Skull Base 2006; 16 - A064
DOI: 10.1055/s-2006-958597

CSF Rhinorrhea: The Case for Conservative Treatment with the Use of Acetazolamide

A. Panagiotakopoulou 1(presenter), G. Skouras 1, A. Skouras 1
  • 1Larissa and Athens, Greece

Introduction: Defects in the floor of the anterior cranial fossa can lead to leakage of CSF into the nasal cavity. Trauma, both surgical and other (head injury), causes 90% of all cases of CSF rhinorrhea. Given the increased performance of procedures of the endoscopic sinus, the number of patients with CSF rhinorrhea has increased.

Material and Method: A 43-year-old female patient was presented for consultation. She had a history of a unilateral watery discharge, anosmia, and headache relieved by changes in head position. An endoscopic ethmoidectomy and sphenoidectomy had been offered to her 1 month previously. CT scan revealed a bony defect (fistula) in the region of the cribriform plate and air cells of the ethmoid sinus. Conservative management was used, consisting of bed rest in a head-up position and avoidance of coughing, sneezing, nose-blowing, and heavy lifting.

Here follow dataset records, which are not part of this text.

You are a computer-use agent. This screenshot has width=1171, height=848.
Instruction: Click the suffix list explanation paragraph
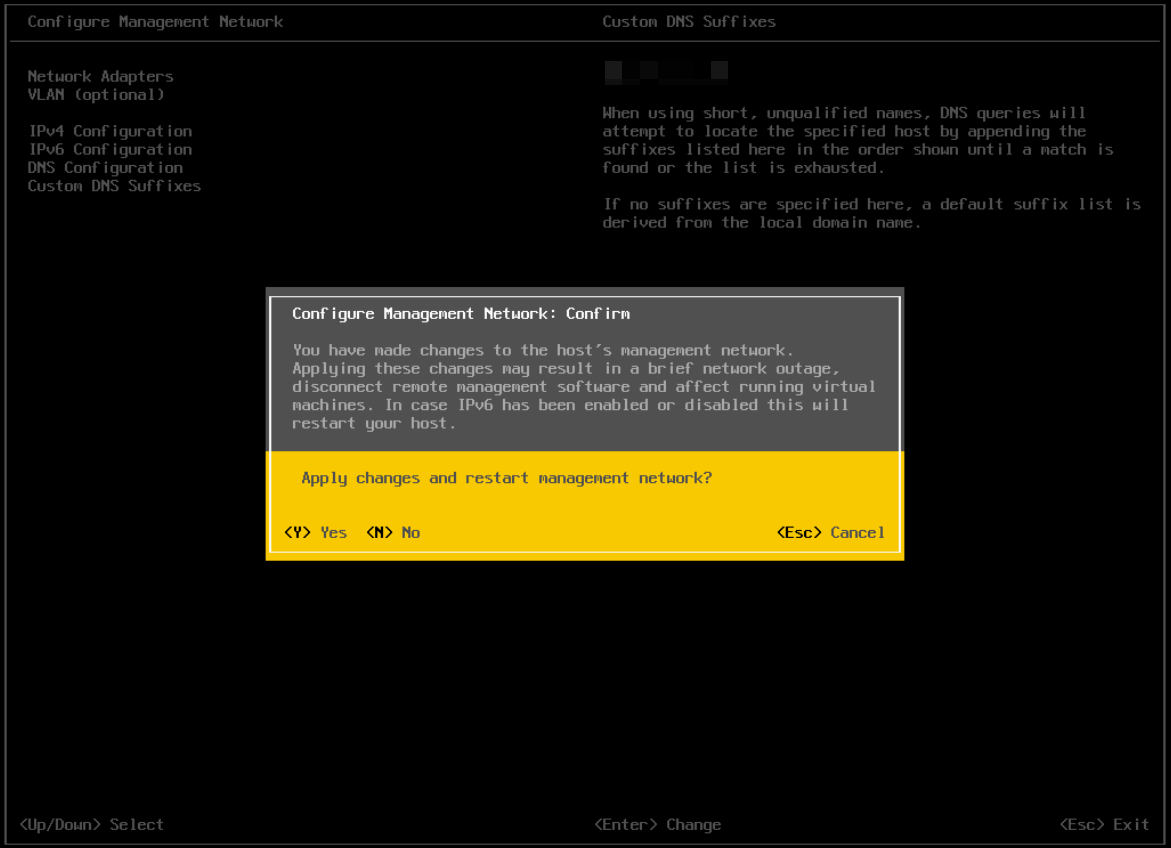(x=855, y=140)
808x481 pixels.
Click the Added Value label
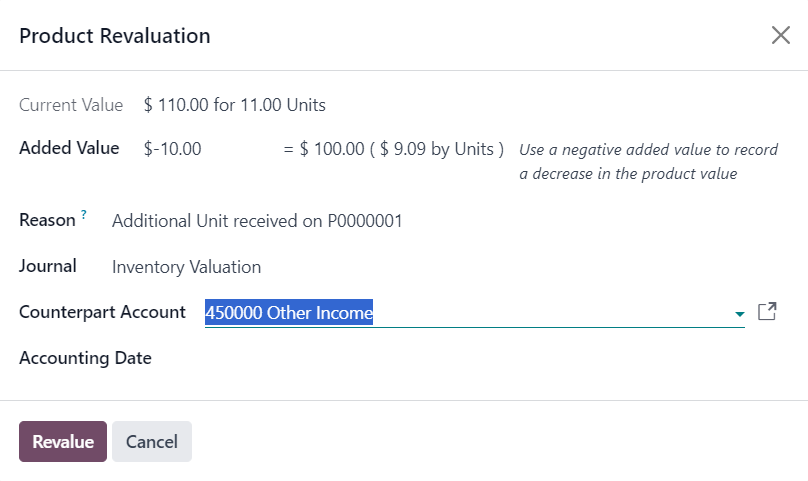[x=69, y=148]
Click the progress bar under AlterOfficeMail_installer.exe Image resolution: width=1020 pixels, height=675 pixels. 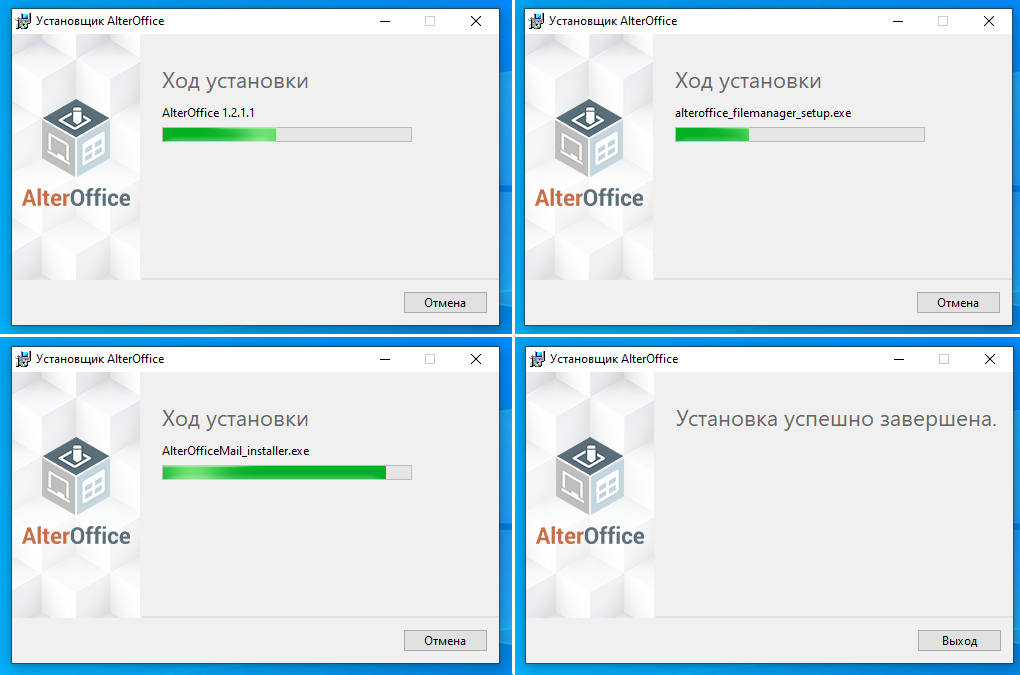[x=287, y=473]
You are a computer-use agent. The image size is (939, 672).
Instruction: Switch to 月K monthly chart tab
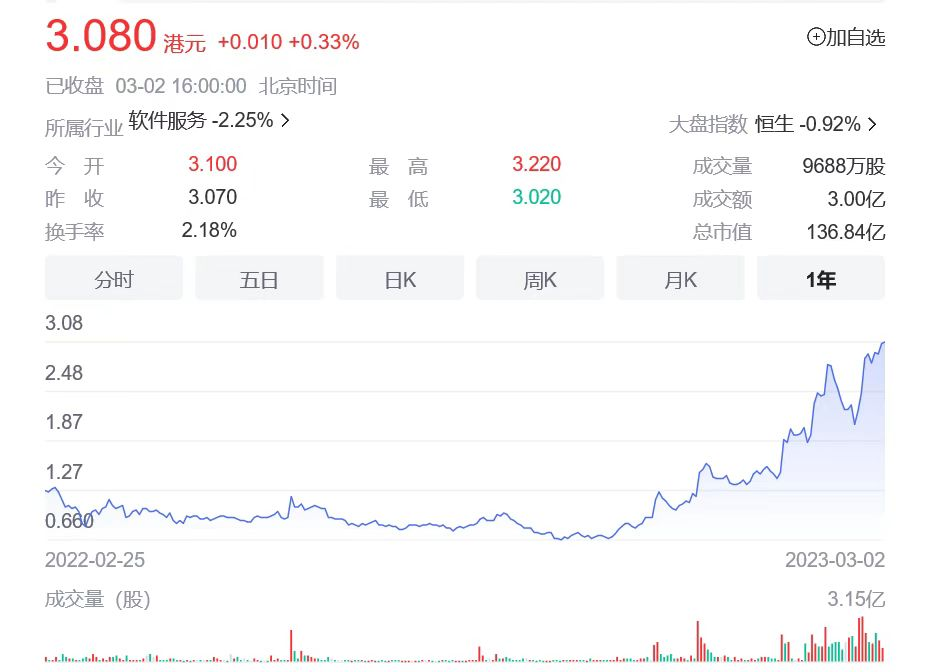point(680,279)
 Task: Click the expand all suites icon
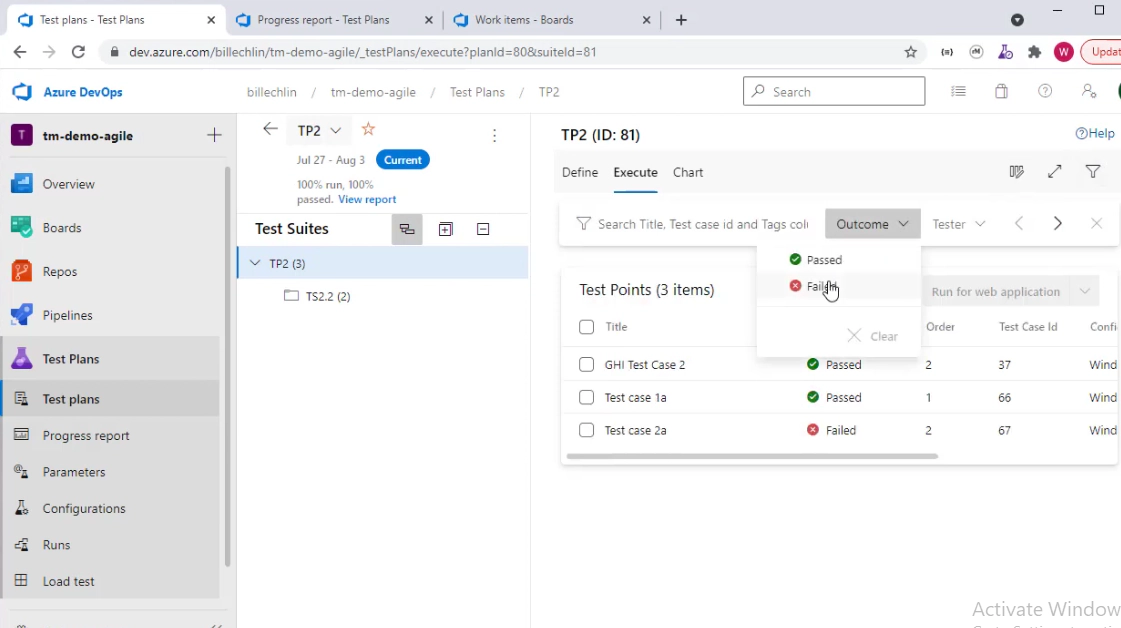[445, 229]
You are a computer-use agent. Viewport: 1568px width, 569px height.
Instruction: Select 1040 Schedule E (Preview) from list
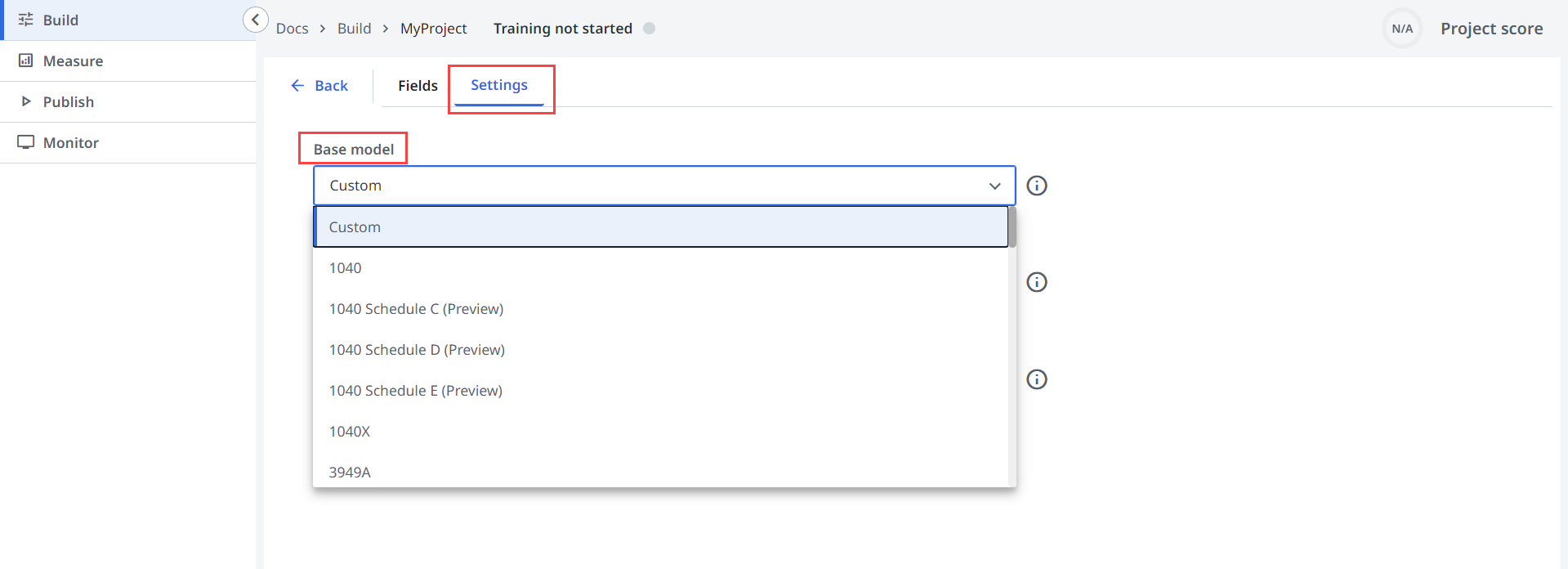[x=415, y=391]
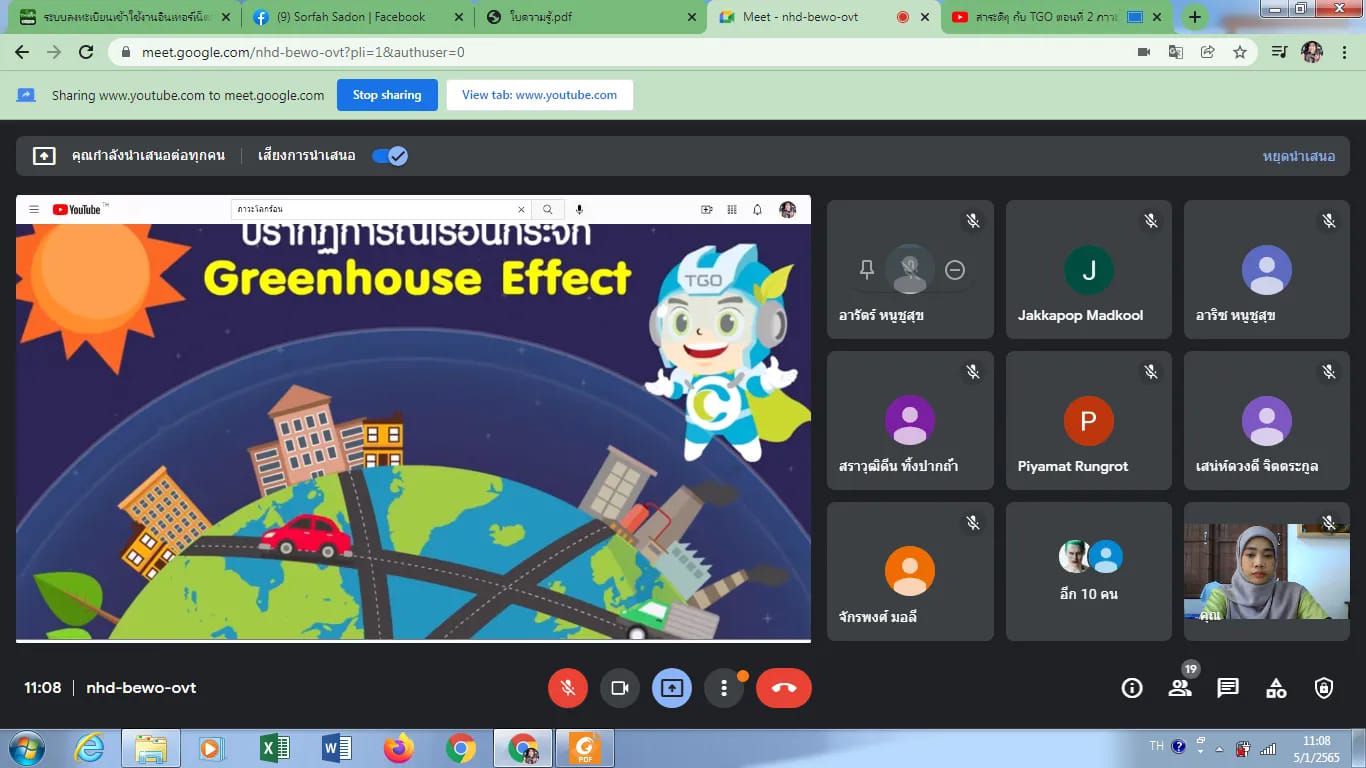Click the present screen icon
Viewport: 1366px width, 768px height.
tap(671, 688)
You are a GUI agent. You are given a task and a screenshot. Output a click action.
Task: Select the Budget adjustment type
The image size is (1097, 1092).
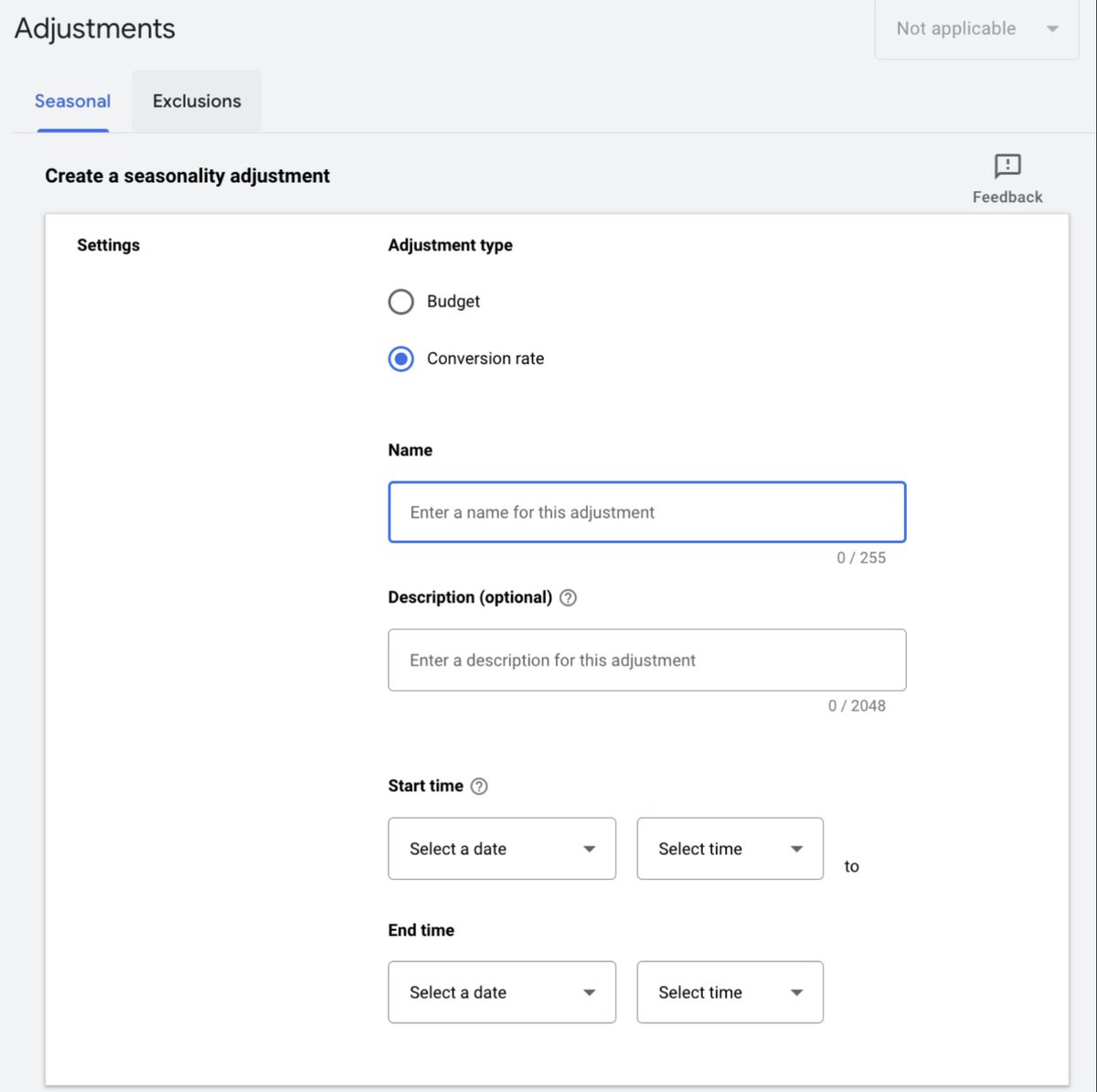pos(400,301)
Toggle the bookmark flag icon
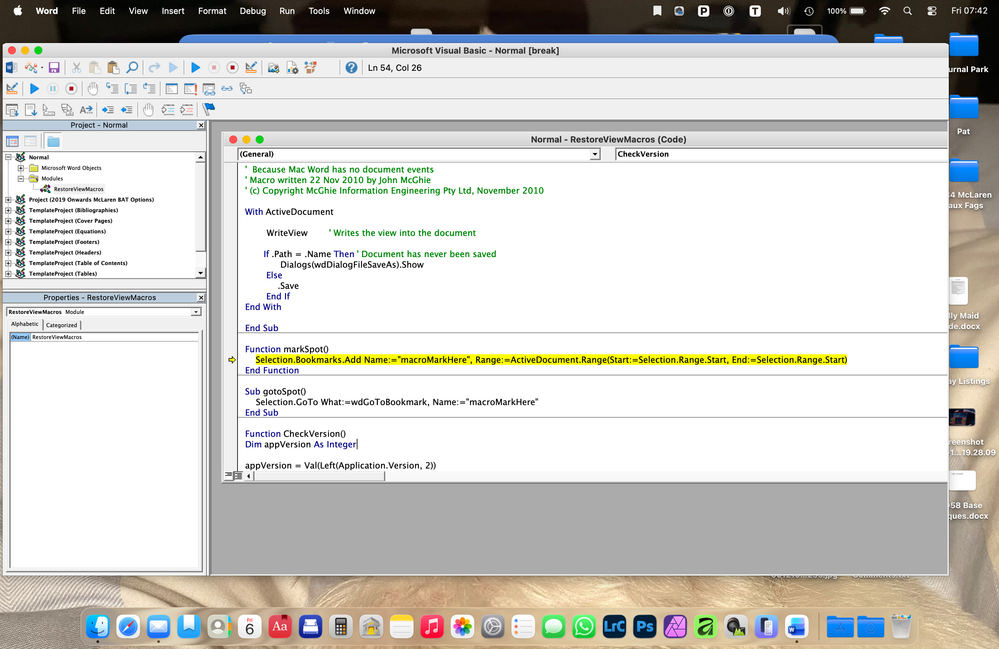This screenshot has height=649, width=999. (x=209, y=110)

Acetazolamide was used as an adjunct therapy for decreasing CSF production.

Results: The leakage stopped spontaneously within 1 month.

Conclusion: CSF rhinorrhea can occur as a result of iatrogenic surgical trauma. In the case of early-onset traumatic fistula, a conservative approach can be used. Other causes require a more aggressive intervention, such as endoscopic and external techniques.